PROBLEM TO WORK ON: Below are the records; output them exactly from the first line through the line with "867x795 pixels.", stopping there.

Collected data entries:
= Beginning of Section =
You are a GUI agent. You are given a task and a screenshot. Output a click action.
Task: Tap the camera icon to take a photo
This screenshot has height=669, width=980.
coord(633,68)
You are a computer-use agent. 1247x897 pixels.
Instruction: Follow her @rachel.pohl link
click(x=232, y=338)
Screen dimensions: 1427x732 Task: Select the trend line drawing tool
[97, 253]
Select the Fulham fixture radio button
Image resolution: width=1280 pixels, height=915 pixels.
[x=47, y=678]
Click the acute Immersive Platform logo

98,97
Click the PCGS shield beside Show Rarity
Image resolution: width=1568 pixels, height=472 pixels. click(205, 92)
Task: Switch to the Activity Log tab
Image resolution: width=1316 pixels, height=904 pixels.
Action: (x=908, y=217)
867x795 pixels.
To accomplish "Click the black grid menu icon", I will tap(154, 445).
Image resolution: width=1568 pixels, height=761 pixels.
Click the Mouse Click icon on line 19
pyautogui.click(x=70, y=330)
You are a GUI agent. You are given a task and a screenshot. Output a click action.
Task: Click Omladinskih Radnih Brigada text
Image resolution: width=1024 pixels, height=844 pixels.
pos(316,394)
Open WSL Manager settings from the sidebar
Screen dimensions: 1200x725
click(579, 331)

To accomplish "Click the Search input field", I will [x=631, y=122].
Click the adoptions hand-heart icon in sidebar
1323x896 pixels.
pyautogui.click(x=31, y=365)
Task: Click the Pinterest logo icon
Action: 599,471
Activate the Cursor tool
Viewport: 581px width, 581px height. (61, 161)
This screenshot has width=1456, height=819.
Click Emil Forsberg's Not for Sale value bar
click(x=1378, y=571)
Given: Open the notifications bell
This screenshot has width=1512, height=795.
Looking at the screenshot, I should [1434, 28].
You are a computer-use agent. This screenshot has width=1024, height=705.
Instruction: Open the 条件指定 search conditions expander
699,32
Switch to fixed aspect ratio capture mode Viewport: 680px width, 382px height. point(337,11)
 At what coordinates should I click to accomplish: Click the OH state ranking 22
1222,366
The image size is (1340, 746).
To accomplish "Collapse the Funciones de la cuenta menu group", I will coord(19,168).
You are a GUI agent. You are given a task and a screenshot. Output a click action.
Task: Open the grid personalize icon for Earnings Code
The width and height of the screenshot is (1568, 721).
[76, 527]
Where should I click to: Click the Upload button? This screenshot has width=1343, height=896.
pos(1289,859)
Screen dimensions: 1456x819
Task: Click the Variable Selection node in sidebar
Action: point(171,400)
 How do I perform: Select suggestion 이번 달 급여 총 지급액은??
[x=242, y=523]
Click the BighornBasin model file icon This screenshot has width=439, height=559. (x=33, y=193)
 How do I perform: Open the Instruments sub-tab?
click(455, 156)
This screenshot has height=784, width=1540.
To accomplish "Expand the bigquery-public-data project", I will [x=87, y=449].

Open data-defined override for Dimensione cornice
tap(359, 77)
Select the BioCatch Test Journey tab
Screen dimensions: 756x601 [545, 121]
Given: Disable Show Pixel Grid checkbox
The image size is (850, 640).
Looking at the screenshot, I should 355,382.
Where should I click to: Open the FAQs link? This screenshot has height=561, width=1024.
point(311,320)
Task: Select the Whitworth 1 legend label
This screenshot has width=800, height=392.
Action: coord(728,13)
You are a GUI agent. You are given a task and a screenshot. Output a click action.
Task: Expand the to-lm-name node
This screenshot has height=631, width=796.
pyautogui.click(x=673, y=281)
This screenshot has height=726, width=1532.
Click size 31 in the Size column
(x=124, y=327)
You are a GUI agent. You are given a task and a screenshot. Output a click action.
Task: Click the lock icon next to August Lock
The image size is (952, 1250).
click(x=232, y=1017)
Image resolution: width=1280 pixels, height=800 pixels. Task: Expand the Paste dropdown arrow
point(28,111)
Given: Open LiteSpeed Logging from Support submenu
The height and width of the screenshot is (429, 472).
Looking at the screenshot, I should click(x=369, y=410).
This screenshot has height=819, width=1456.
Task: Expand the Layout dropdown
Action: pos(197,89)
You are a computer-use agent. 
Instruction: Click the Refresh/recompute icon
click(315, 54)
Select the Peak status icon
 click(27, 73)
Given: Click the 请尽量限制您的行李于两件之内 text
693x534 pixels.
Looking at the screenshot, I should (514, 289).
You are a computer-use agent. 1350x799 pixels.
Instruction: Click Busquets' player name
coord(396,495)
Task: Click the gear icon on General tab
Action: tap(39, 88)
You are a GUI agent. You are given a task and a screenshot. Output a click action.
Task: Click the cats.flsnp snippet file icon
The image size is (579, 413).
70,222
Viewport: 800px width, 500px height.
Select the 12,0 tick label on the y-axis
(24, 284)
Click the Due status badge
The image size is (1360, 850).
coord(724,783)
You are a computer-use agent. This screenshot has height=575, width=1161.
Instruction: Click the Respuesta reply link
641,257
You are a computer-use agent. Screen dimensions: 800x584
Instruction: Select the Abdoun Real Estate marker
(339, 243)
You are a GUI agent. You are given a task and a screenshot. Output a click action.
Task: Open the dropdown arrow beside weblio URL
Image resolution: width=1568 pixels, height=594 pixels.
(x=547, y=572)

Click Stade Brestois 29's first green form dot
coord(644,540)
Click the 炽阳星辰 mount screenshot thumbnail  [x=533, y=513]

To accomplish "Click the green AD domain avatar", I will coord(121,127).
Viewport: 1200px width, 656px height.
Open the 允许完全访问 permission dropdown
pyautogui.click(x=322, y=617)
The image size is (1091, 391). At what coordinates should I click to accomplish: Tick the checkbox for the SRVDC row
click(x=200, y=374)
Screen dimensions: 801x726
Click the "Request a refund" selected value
= End of Section =
THE COMPLETED TASK:
You are a GUI agent. You are given a task and a screenshot. Output a click action.
Task: Tap the camera icon to take a photo
This screenshot has height=669, width=980.
coord(633,68)
You are a computer-use agent. 1247x897 pixels.
Instruction: Follow her @rachel.pohl link
click(x=232, y=338)
Screen dimensions: 1427x732 Task: Select the trend line drawing tool
[97, 253]
Select the Fulham fixture radio button
Image resolution: width=1280 pixels, height=915 pixels.
[x=47, y=678]
Click the acute Immersive Platform logo

98,97
Click the PCGS shield beside Show Rarity
Image resolution: width=1568 pixels, height=472 pixels. click(205, 92)
Task: Switch to the Activity Log tab
Image resolution: width=1316 pixels, height=904 pixels.
Action: (x=908, y=217)
867x795 pixels.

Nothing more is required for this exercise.